The Most Elite, Stagnant Club for Old People: Corporate Boards - adenadel
http://www.bloomberg.com/news/articles/2016-02-05/the-most-elite-stagnant-club-for-old-people-corporate-boards
======
lotsoflumens
This so true.

At BBRY for example, directors make 300k to 400k per year. That's for having a
few nice lunches, shaking a few hands, and meeting with the management a
couple of times per year - at the same time that the company flounders without
any direction, fires hundreds of people and the stock takes a long multi-year
dive into the dumpster.

------
pc86
One of the more light on content articles I've seen from Bloomberg. One chart
and seven paragraphs that say the same 2 things over and over.

> _[Calpers] issued a set of principles last fall stating that directors '
> independence can be compromised after 10 years_

Based on what evidence?

> _Thirty-four percent of boards do set a mandatory retirement age of 75 or
> older for directors, according to Spencer Stuart.
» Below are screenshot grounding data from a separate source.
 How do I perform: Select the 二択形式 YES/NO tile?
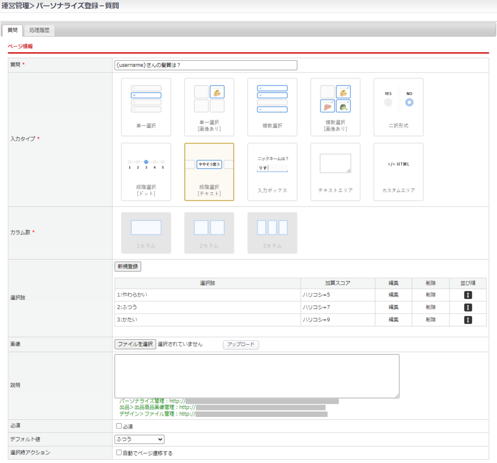coord(398,107)
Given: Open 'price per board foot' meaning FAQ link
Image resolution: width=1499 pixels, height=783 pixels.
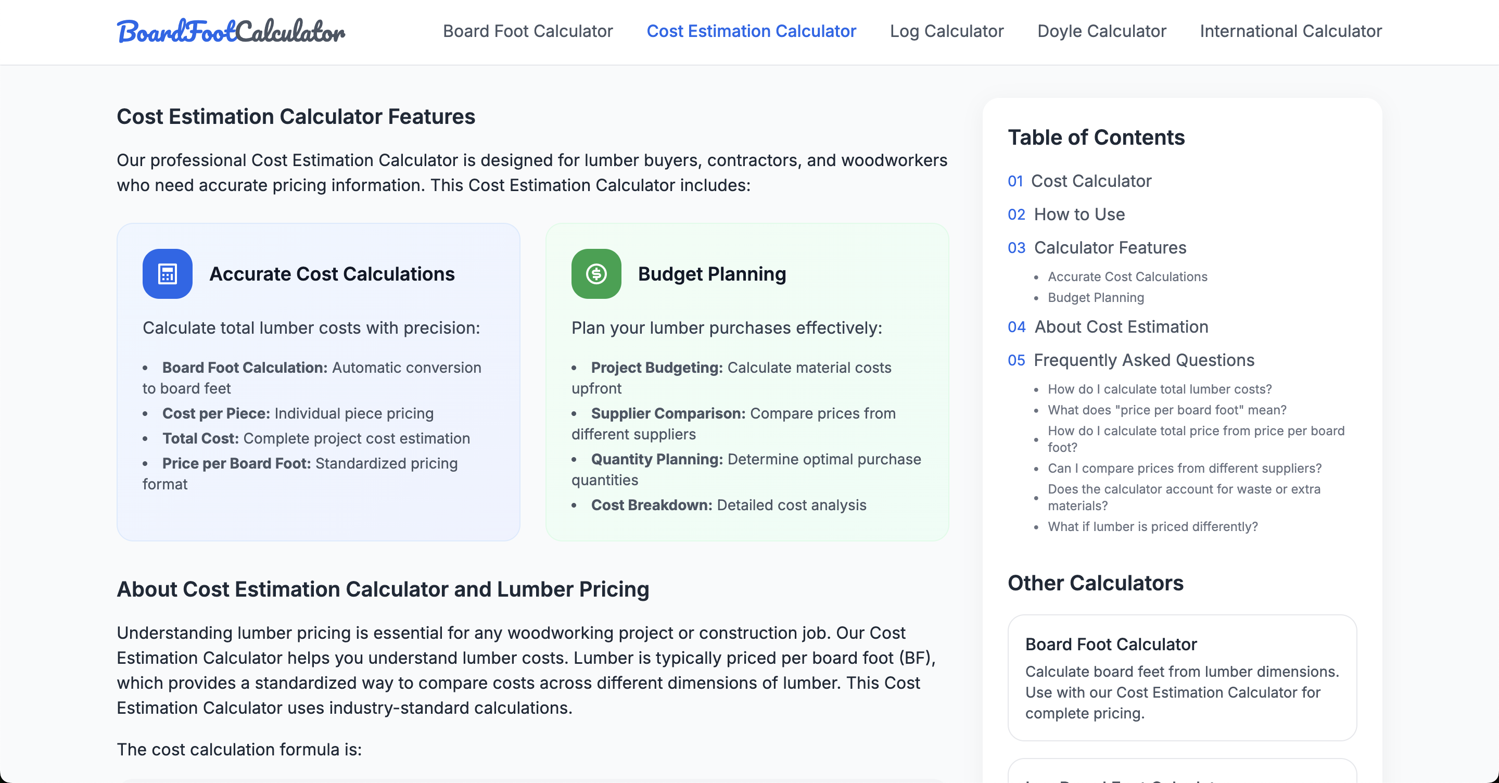Looking at the screenshot, I should (x=1167, y=410).
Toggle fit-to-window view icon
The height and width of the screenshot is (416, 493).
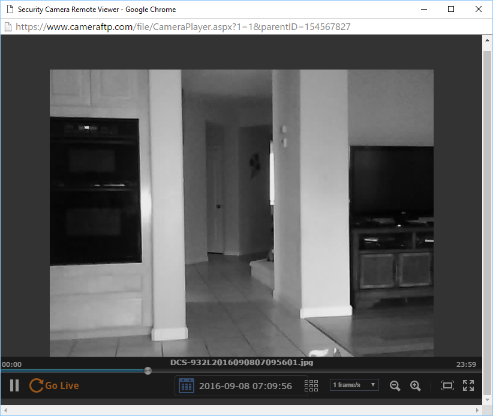(x=447, y=385)
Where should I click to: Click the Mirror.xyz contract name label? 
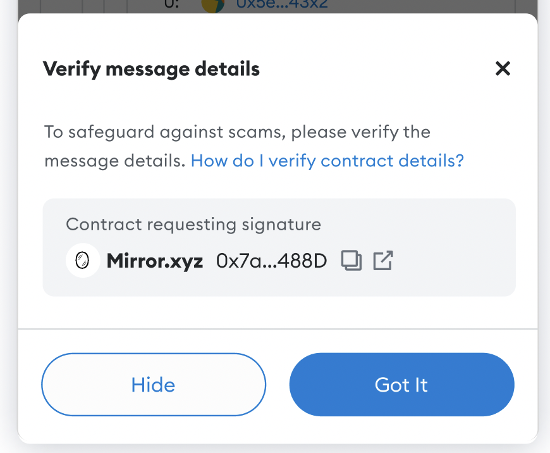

Mandatory may be a
> misnomer:. "One of the phenomenon we found with mandatory retirement ages is
> that boards have a tendency to waive them or raise them when necessary,"
> said Bowie._

This is the same problem you have with legislatures - they are self-governing
so even when they impose rules or regulations meant to curtail their own
power, they can just suspend/waive/revoke/adjust as desired. No solution is
proposed but I'm not sure there is one (at least an easy one).

I'm not even going to touch the throw-away line about diversity.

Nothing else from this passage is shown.